Catholic archbishop of Split-Makarska

Marin Barišić (born Vidonje, near Metković, 24 March 1947) is a Croatian archbishop. He served as Roman Catholic Archdiocese of Split-Makarska, from 2000 to 2022.

==Early life and education==
Marin Barišić was born in Vidonje near Metković on 24 March 1947 to Ivan and Matija Barišić. He finished primary school in Vidonje, after which he attended high school in Dubrovnik, and finished it in minor seminary in Split. Barišić started his high education at Split High School of Theology, and finished it at the Pontifical Lateran University in Rome. After graduation, he continued his specialization at the Pontifical Biblical Institute of the Pontifical Gregorian University from which he received his doctorate in biblical theology. He was ordained a priest for the Archdiocese of Split-Makarska on 14 July 1974 by auxiliary Bishop Ivo Gugić.

==Career==
After Barišić returned from Rome, he served as a perfect at the Split Theological Seminary (1978-1979), and pastor of the parish of Visitation of the Blessed Virgin Mary in Špinut, Split (1979-1993). Since 1981 he was a teacher at the High school of theology in Split, where he taught scriptural subjects. On 3 August 1993, Pope John Paul II appointed him Auxiliary bishop of Split-Makarska. He was ordained on 17 October 1993 by Archbishop Ante Jurić, with co-consecrators being Giulio Einaudi and Giuseppe Mani.
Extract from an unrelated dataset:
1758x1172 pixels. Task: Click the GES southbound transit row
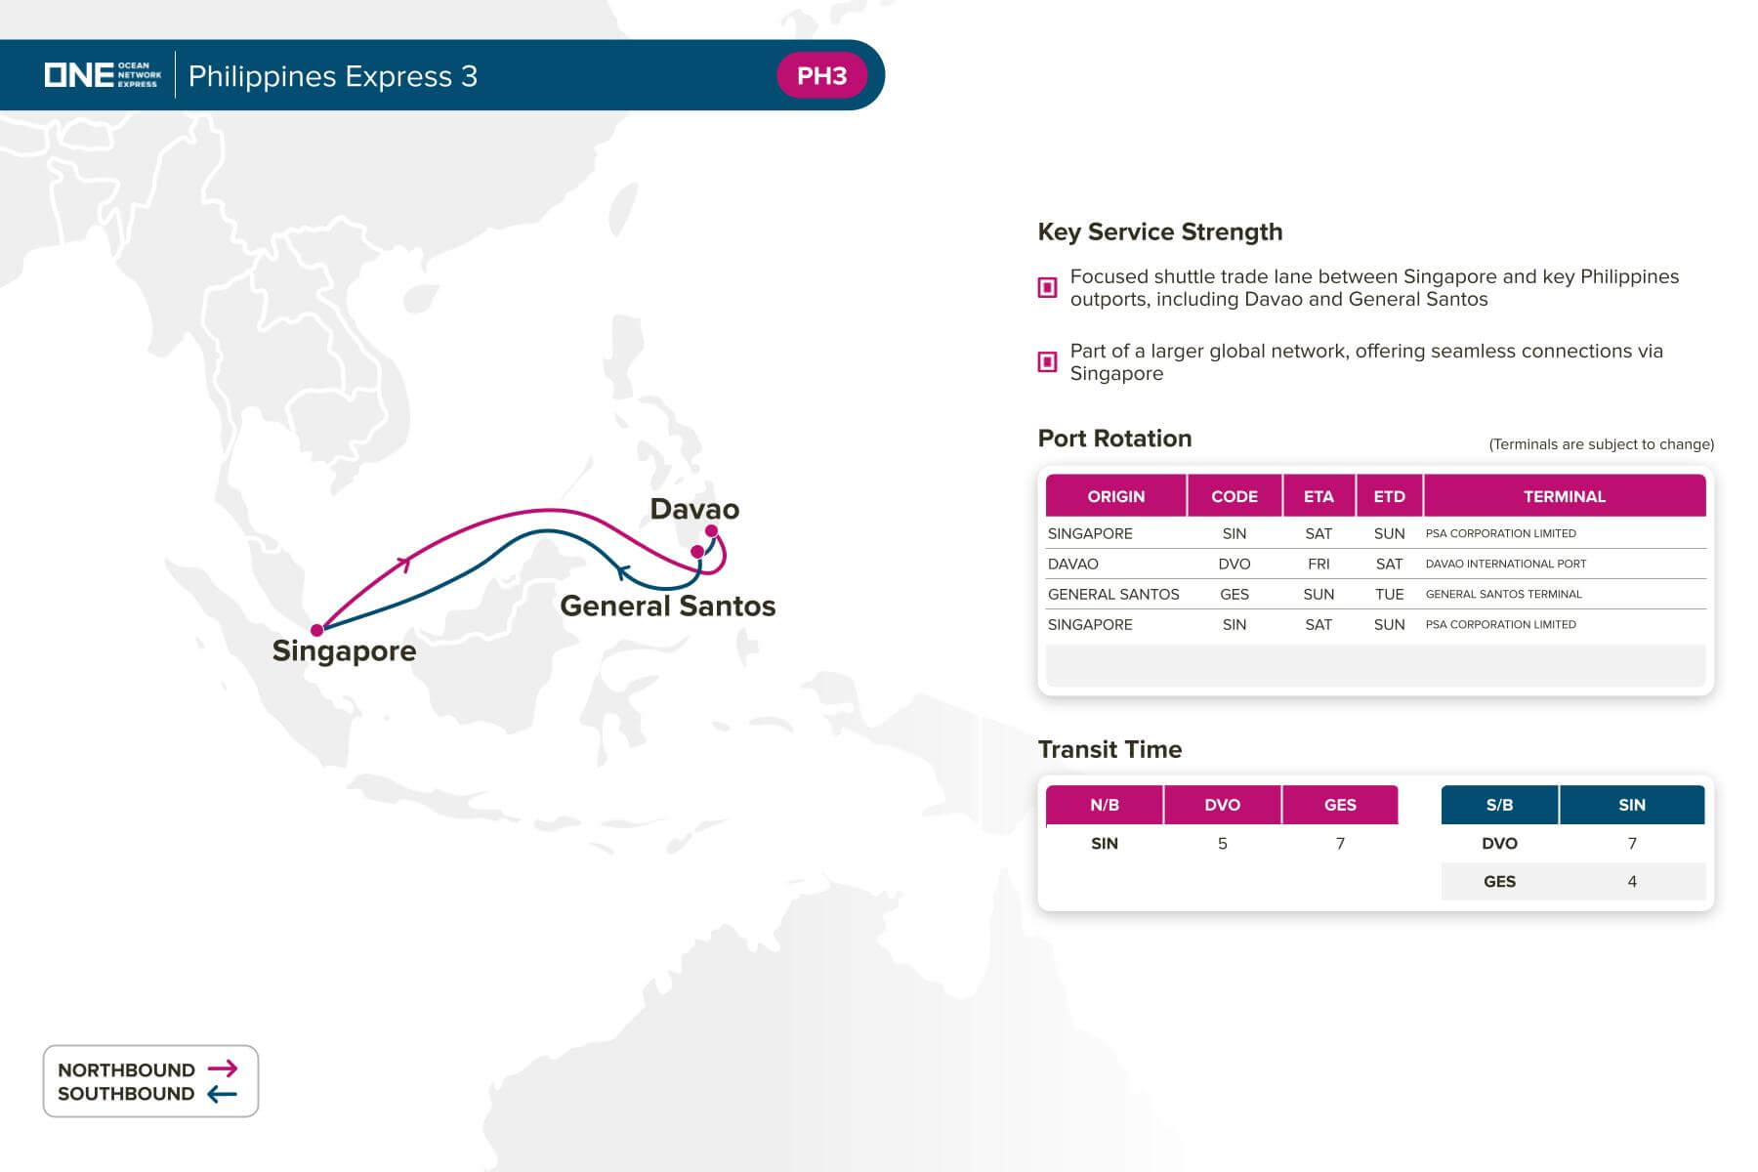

In 1998, Barišić becomes head of Split Committee for the preparation of pastoral visit of Pope John Paul II to Split and Solin. At the Croatian Bishops' Conference, he served as president of the Council for the Doctrine of the Faith, member of the Committee for the Great Jubilee of the year 2000, and the service of the delegates of the Bishops' Conference to the Bishops' Conference of Bosnia and Herzegovina.

On 21 June 2000, Pope John Paul II appointed Barišić Archbishop of Split-Makarska, after he accepted the resignation of then 78-year-old Msgr. Ante Jurić who served as archbishop for 12 years. Barišić took office on 26 August at a ceremony in the Co-Cathedral of St Peter in Split.